According to the EPA, “Climate change threatens the quality of source water through increased runoff of pollutants and sediment, decreased water availability from drought and saltwater intrusion, as well as adversely affecting overall efforts to maintain water quality.” The impacts of the climate crisis are more severe storms, which can include heavy downfalls of rain. Rather than providing a source of safe water, these heavy rains can worsen the amount of pollution and sediment in bodies of water like streams and rivers.
Conversely, climate change droughts can dry up sources of fresh water. The higher temperatures around the globe also increase the risk of growth of algae and bacteria in water. During climate emergencies such as tornadoes or floods, utilities—including water services—can be disrupted, cutting off sources of water.
Hygiene…is not only a concern of safety but an issue of justice….A way to “restore dignity and offer fresh hope.”
Restoring Dignity
Some unhoused people rely on donations of bottled water. While not consistently reliable, such donations can be used for drinking and cooking but still leave the problem of hygiene, which is not only a concern of safety but an issue of justice.
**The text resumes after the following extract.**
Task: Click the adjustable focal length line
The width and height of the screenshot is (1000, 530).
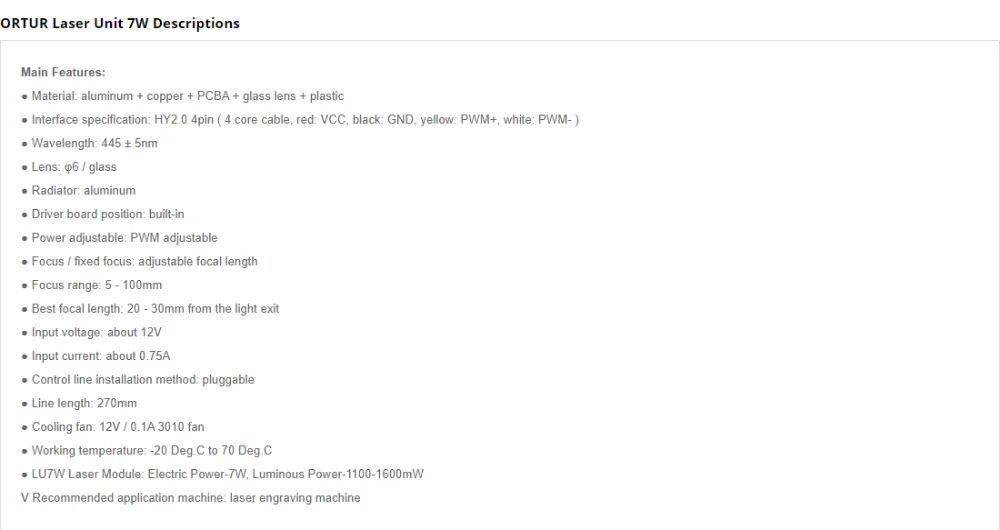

As Flowing with Blessings noted, hygiene is a way to “restore dignity and offer fresh hope through showers.” A hot shower can help with physical issues, from muscle soreness to circulation problems, and reduce stress while improving confidence. As one person who utilized the mobile shower unit told Atlanta NPR station WABE, “I feel blessed…I feel better. It makes you feel good knowing that your body is clean….As they say, cleanliness is next to godliness.”
Mobile units like trailer showers are a way to help many people quickly and to bring assistance to people where they are. Flowing with Blessings parks at public libraries, parks, shelters, and parking lots, meeting unhoused people where they feel comfortable going and interacting with the community. That’s a strategy that nonprofits bringing preventative care like mammograms, well checks, and vaccines have been utilizing for decades—and it’s one that may become even more important as climate change continues to reshape how and where people can live.
Hot showers are a basic service but a simple and accessible way to help, with instant results. As Flowing with Blessings founder Nicky Crawford told WABE, “The blessings that I get is seeing these people being able to take a shower…and have a sense of dignity for today.”